[Collected data]
============

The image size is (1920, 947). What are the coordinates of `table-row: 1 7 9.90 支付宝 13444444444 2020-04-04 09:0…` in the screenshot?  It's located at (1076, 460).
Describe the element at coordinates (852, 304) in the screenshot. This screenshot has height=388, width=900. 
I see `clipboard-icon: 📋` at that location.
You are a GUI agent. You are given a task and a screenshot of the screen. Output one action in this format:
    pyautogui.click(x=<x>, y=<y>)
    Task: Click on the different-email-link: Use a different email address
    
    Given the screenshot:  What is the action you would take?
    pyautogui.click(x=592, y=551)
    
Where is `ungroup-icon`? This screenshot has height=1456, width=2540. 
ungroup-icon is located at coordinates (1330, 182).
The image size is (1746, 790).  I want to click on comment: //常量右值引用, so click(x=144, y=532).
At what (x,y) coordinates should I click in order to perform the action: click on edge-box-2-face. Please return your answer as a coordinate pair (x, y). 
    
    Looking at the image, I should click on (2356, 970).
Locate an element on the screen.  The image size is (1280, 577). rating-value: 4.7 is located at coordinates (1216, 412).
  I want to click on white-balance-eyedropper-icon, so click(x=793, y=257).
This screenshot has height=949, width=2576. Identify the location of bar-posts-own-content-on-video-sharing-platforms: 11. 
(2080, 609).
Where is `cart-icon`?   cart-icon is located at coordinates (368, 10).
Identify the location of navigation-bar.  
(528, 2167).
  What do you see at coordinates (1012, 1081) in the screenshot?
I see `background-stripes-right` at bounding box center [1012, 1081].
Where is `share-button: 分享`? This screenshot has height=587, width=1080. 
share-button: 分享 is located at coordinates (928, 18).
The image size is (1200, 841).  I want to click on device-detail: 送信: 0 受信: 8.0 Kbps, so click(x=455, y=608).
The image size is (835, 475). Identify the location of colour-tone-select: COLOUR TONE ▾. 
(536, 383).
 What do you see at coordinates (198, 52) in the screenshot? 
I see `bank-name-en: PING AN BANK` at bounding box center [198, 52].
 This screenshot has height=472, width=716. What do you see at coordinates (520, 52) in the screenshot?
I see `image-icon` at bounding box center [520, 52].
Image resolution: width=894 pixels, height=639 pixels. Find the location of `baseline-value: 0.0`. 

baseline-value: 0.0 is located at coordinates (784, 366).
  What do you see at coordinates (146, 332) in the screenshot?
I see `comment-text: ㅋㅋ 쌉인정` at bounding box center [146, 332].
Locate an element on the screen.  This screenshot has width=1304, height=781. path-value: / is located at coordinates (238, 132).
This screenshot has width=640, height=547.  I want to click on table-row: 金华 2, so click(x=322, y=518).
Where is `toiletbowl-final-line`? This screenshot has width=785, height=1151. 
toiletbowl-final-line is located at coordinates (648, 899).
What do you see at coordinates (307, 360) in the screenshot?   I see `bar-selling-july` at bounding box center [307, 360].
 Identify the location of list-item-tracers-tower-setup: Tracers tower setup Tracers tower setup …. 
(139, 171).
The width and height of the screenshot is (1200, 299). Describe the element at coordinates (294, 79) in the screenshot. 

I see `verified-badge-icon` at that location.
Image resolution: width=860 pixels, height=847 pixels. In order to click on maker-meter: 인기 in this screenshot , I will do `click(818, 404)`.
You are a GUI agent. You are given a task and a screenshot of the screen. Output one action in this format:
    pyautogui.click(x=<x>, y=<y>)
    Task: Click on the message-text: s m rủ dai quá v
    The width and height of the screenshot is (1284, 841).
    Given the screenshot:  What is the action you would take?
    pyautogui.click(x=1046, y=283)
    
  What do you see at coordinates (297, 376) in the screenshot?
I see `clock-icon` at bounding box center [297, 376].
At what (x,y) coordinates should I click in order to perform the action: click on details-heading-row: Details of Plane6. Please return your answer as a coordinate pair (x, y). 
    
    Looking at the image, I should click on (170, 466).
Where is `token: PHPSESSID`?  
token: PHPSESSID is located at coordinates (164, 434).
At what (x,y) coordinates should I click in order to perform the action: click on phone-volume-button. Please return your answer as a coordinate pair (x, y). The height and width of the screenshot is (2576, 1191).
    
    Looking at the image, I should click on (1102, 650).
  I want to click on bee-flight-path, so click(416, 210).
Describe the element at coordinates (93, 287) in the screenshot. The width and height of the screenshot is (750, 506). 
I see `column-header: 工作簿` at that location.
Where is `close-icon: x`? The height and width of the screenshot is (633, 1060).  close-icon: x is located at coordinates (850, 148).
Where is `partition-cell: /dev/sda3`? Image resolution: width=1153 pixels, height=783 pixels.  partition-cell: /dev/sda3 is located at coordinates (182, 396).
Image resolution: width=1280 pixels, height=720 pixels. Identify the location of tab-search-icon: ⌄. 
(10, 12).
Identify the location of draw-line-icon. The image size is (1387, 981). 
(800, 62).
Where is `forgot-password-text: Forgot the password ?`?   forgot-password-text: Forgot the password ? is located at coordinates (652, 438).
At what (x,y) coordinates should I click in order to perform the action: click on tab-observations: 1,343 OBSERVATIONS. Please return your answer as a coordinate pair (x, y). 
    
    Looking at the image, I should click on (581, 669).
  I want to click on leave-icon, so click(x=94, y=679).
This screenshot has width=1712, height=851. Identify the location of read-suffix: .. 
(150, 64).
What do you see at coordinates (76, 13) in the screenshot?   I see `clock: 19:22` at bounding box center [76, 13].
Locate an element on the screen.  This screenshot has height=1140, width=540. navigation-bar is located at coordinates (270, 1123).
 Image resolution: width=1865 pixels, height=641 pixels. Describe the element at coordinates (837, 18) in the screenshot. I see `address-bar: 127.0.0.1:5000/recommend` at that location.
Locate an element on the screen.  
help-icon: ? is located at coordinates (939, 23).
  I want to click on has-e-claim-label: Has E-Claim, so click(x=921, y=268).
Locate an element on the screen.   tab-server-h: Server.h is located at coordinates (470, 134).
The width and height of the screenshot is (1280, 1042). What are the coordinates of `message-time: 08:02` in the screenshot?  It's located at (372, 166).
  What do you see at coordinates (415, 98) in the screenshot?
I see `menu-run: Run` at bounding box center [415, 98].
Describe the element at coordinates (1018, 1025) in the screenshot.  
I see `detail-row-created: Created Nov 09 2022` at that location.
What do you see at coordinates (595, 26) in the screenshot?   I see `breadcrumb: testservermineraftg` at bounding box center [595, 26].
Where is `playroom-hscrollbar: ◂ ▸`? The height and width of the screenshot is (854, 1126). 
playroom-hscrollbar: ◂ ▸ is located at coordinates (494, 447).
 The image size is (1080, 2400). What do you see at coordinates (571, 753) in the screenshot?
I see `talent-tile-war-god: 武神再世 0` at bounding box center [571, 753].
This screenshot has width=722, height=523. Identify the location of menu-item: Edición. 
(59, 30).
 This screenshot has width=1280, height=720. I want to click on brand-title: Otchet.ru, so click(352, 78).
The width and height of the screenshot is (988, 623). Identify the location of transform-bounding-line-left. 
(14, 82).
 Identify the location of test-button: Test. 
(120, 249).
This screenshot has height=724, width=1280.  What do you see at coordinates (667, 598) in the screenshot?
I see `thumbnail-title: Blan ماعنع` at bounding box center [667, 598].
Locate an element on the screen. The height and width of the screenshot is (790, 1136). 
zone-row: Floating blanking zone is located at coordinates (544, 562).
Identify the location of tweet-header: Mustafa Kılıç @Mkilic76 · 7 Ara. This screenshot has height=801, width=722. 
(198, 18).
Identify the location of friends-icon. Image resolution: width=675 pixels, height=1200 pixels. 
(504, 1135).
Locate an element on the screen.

============

■ **PROBLEM DETAILS**
Identify each line in the data that contains the string "ungroup", matching case exactly, and copy every such line.

■ **RESULT BELOW**
Where is `ungroup-icon`? This screenshot has height=1456, width=2540. 
ungroup-icon is located at coordinates (1330, 182).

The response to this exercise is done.